“It is a Band-Aid on a flowing artery,” the sheriff told Canyon County commissioners at a meeting on Wednesday.
The proposed addition could house 80 more inmates at the jail that has faced lawsuits from the American Civil Liberties Union about overcrowding, the Idaho Press-Tribune reported (http://bit.ly/1gbIiz7).
Voters have repeatedly rejected proposals to pay for a new facility.
Donahue said the original building needs to be replaced and an addition wouldn’t eliminate many of the ACLU’s concerns or the high cost of operating the jail.
The proposed addition would increase the number of maximum and medium custody cells to 24. Another 56 cells would be added for general population inmates.
Capt. Daren Ward said the addition would put male and female inmates too close together and create an outdoor recreation schedule that would have to run nearly 24 hours a day. Meals and laundry would have to go through the booking area, increasing foot traffic and the risk of contraband being passed between inmates.

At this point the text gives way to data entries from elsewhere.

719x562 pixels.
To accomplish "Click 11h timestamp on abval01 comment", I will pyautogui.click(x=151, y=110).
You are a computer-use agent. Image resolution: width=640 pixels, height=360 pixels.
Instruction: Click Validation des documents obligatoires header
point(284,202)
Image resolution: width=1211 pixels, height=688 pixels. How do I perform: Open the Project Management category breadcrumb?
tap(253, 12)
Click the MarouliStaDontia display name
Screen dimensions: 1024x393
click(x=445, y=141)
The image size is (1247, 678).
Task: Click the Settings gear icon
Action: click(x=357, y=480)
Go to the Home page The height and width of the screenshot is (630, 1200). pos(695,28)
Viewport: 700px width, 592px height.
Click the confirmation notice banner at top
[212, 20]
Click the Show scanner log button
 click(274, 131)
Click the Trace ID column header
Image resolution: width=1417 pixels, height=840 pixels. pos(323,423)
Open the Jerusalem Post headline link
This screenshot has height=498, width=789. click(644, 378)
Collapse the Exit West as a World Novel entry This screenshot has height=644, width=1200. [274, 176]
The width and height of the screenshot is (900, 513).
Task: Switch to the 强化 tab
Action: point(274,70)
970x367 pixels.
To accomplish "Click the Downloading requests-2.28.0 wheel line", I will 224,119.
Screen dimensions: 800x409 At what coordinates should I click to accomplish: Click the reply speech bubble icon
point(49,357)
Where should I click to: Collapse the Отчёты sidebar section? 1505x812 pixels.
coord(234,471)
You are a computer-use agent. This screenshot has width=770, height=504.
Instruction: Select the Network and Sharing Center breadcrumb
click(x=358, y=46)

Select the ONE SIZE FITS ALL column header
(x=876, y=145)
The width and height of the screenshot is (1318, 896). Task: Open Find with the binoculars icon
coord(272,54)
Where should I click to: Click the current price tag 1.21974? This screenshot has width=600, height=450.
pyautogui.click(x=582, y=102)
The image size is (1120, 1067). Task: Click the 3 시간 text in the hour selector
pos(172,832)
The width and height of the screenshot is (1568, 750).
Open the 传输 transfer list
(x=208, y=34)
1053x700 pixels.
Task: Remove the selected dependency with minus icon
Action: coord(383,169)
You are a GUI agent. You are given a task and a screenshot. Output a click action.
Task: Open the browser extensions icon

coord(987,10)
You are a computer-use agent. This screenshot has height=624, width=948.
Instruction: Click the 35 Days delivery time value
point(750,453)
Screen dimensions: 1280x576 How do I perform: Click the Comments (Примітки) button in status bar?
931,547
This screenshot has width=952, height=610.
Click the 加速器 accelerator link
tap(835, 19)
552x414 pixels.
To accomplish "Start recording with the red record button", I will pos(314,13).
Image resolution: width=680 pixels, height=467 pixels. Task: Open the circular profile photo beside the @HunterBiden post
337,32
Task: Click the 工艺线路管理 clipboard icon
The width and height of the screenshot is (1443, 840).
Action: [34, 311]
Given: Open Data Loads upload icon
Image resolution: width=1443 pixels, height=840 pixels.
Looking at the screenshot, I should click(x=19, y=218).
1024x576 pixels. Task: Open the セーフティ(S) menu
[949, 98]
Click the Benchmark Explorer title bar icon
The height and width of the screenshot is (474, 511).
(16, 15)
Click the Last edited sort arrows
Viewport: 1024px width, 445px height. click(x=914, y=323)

The addition would also require hiring 15 new deputies at a cost of $1.25 million to start and a $1 million annual cost after that. Ward said a new facility with a modern design would allow the staff already available, plus a few additions, to operate it.
Donahue said he would like to see a scaled-back version of a plan for a new facility on 24 acres the city bought in 2007 but hasn’t used because voters haven’t passed a bond to pay for a new jail.
“Whoever lives here has a stake because that money costs us down the road, and we need to be good stewards of the taxpayers,” Donahue said.